Following WWII, Holloway reported for flight training and was designated a naval aviator, according to his NHF obituary. During the Korean War, he flew many combat sorties in a Grumman F9F-2 Panther, earning the Distinguished Flying Cross, three Air Medals and the Korean Presidential Unit Citation. 

He was a pioneer in this early era of carrier-based jet aviation and completed two tours in the heavily contested war zone. During one particularly challenging time, the commanding officer of his squadron, Fighting Squadron 52, was shot down and Holloway found himself in the leadership role as commander. 

Adm. James L. Holloway III’s official U.S. Navy photo.

Shortly after the war, he served as a technical expert in the production of the critically acclaimed movie, “The Bridges at Toko-Ri,” a film that generated public awareness of the Korean War and the sacrifices of those who fought in it. 

From 1965 to 1967, he commanded the USS Enterprise, the Navy’s first nuclear-powered aircraft carrier. Holloway was the third commanding officer of the ship but the first to take her into combat. He was subsequently promoted to rear admiral and then vice admiral in 1970, commanding the U.S. 7th Fleet through the end of the Vietnam War. 

Holloway served as CNO from 1974 to 1978, including periods where he was acting chairman of the Joint Chiefs of Staff, during a particularly challenging time in the history of our nation. His accomplishments as a flag officer earned him four Navy Distinguished Service Medals and two Defense Distinguished Service Medals. 

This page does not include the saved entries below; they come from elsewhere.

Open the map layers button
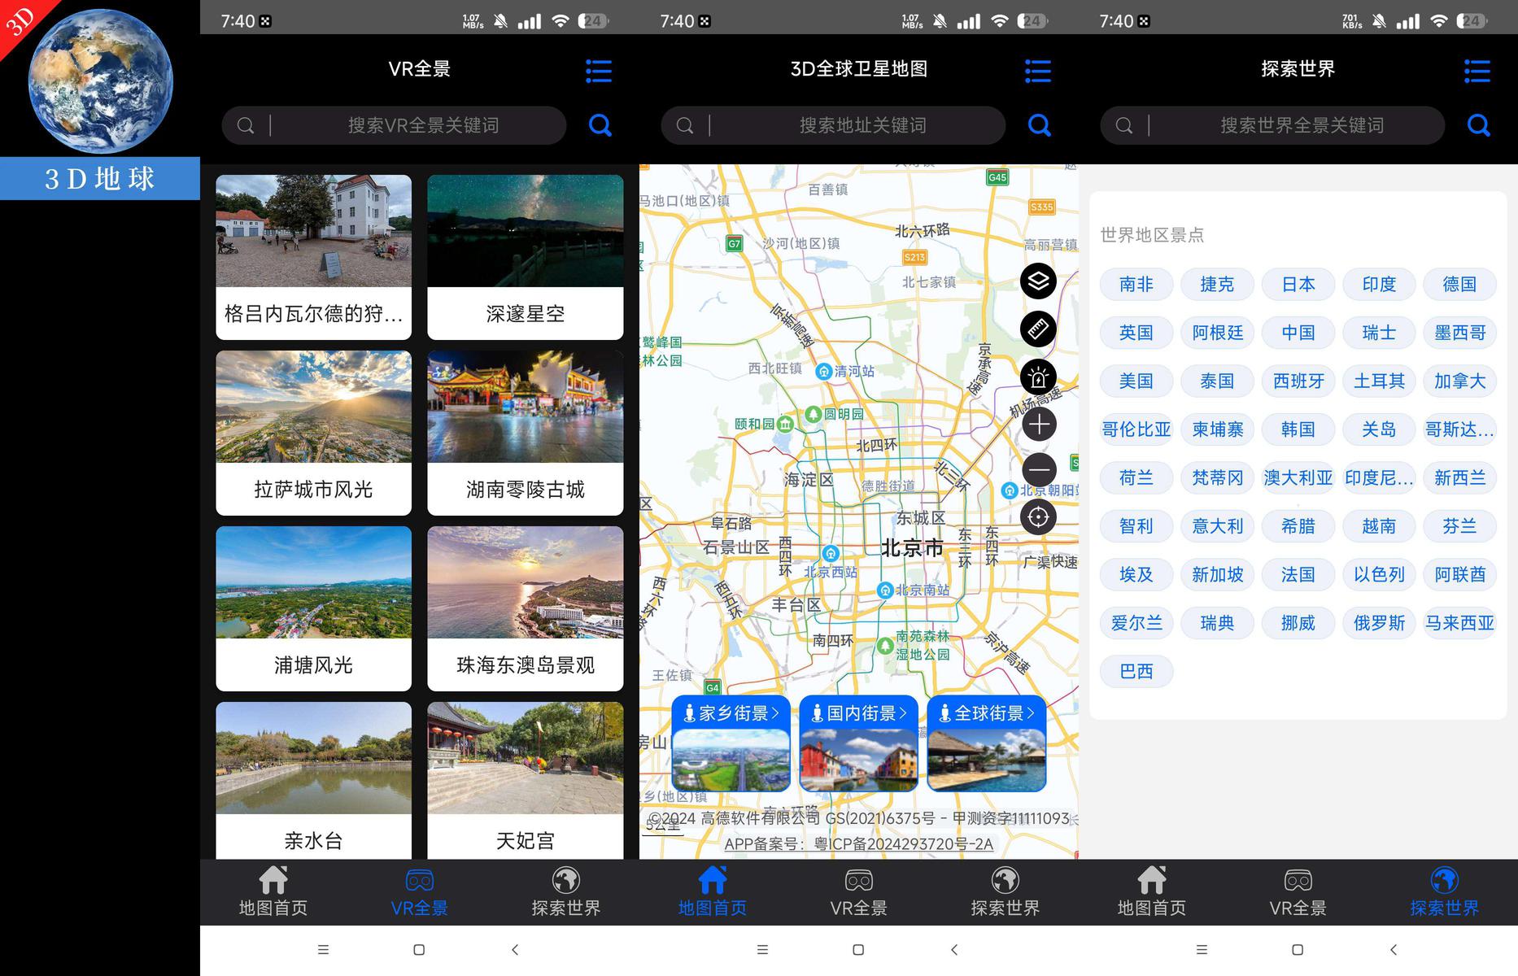1518x976 pixels. coord(1038,281)
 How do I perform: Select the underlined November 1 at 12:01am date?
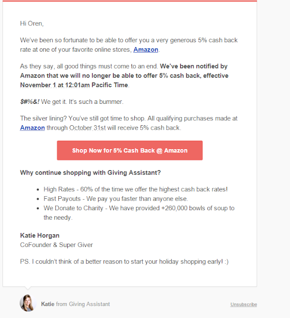pos(55,85)
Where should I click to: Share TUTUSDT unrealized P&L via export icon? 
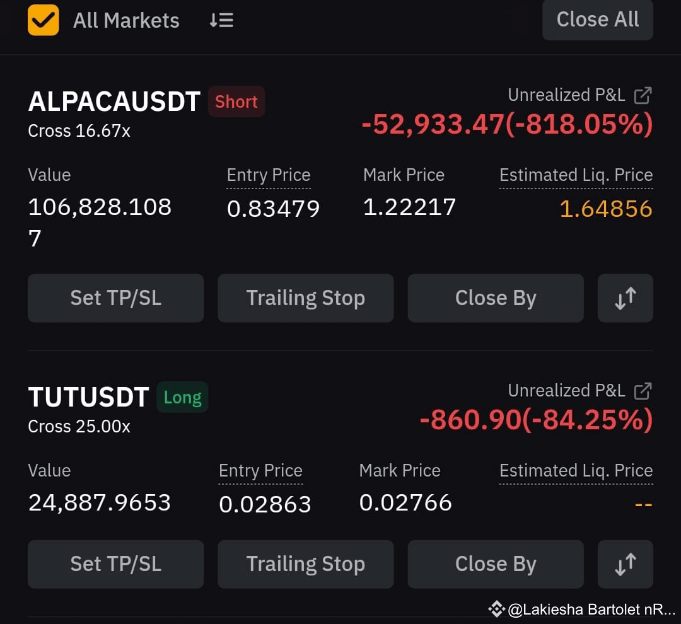pos(643,391)
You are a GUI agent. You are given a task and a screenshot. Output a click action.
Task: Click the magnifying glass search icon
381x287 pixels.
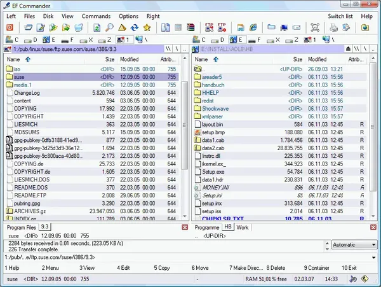(x=109, y=27)
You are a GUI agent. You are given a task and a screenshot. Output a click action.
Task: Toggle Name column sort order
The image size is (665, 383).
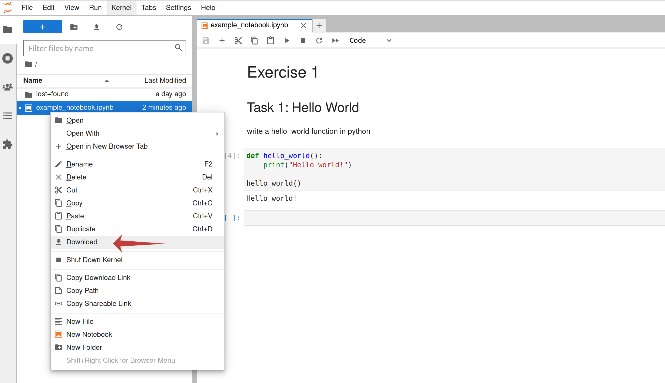tap(68, 81)
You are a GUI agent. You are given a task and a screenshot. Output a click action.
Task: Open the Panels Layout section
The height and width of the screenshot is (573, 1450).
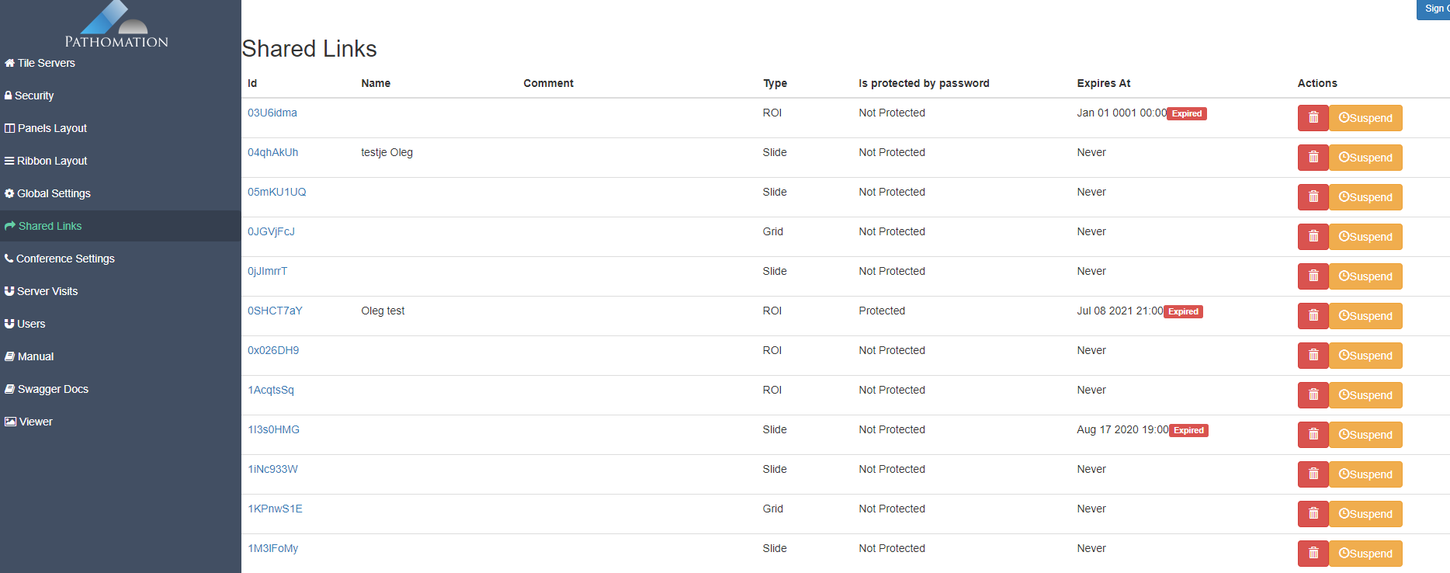point(52,128)
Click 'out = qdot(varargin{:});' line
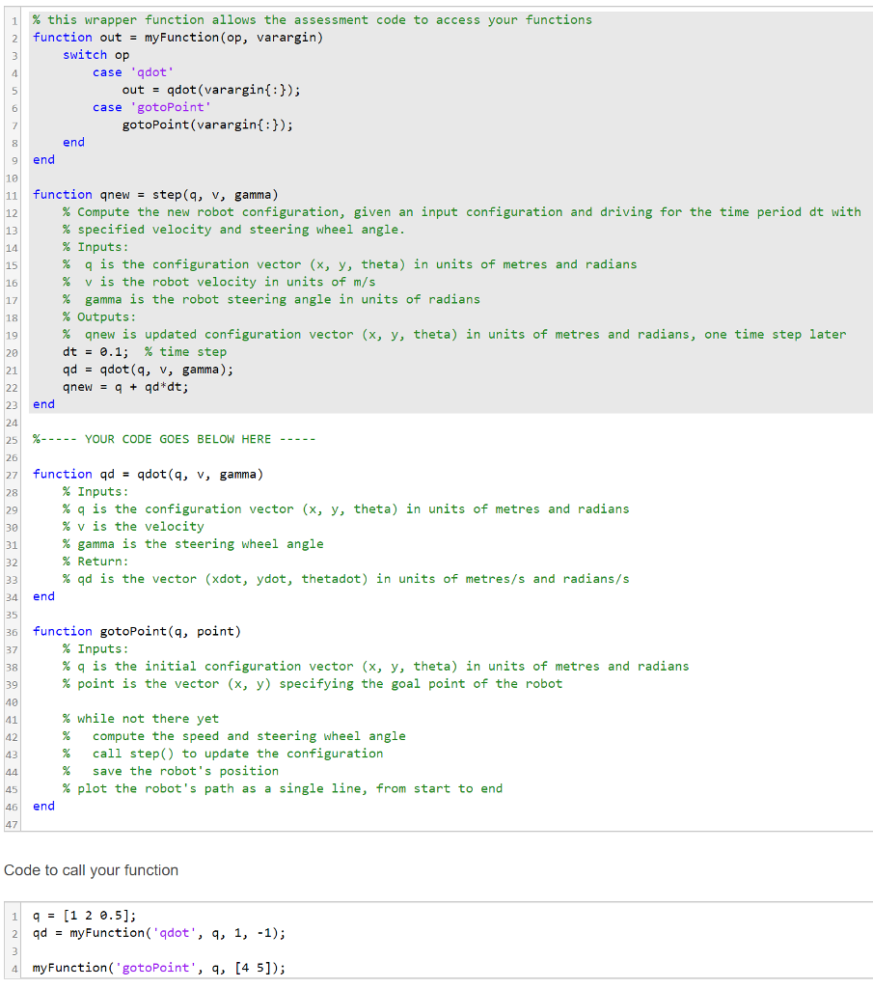The width and height of the screenshot is (873, 988). coord(211,90)
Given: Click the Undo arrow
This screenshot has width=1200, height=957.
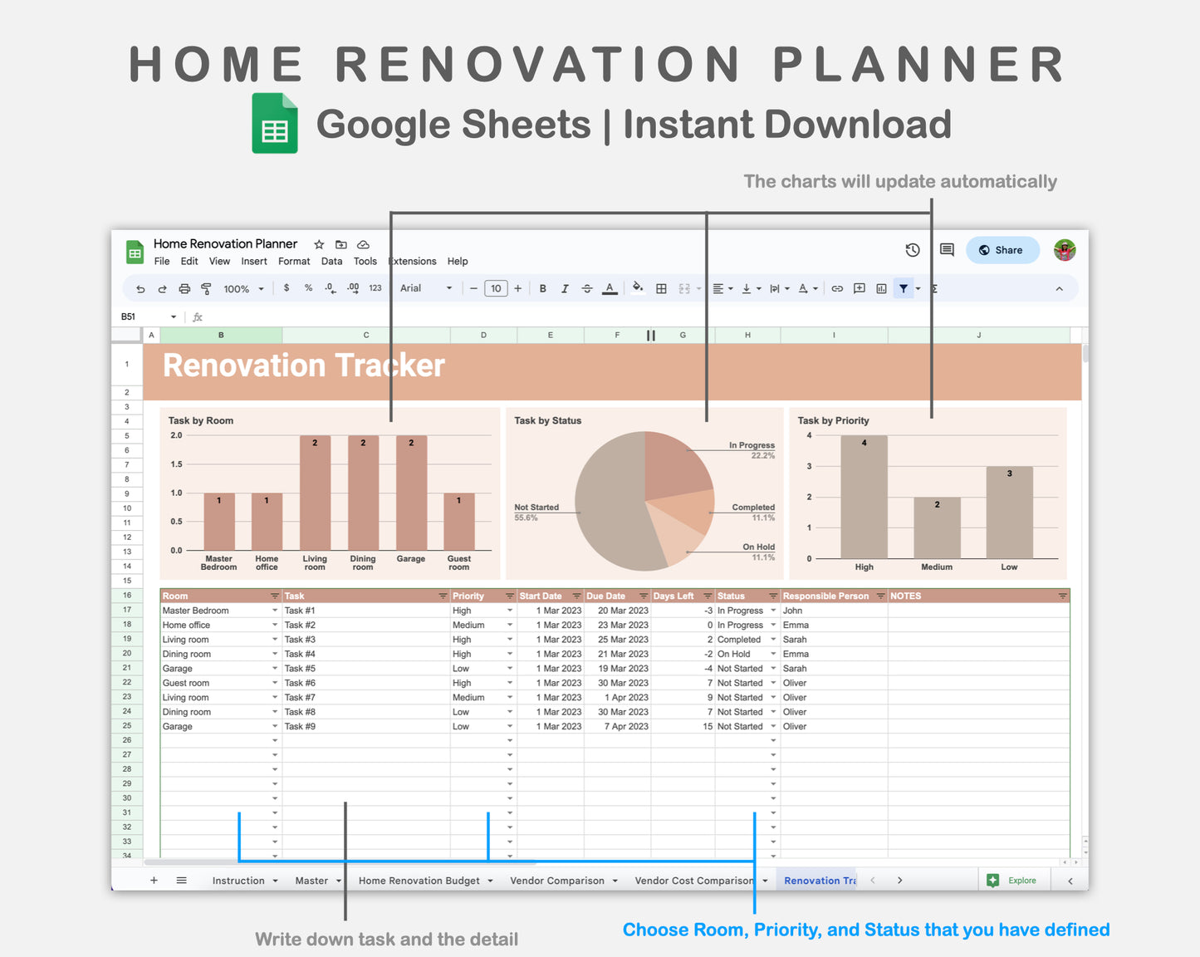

Admiral James L. Holloway III discusses his role during the Battle of Surigao Strait at Leyte Gulf in October 1944.
Video courtesy of the Naval Historical Foundation

Following his naval service, Holloway continued in public service and authored “Aircraft Carriers at War: A Personal Retrospective of Korea, Vietnam, and the Soviet Confrontation,” a book that reflected his passion for analyzing history to better understand the present and future.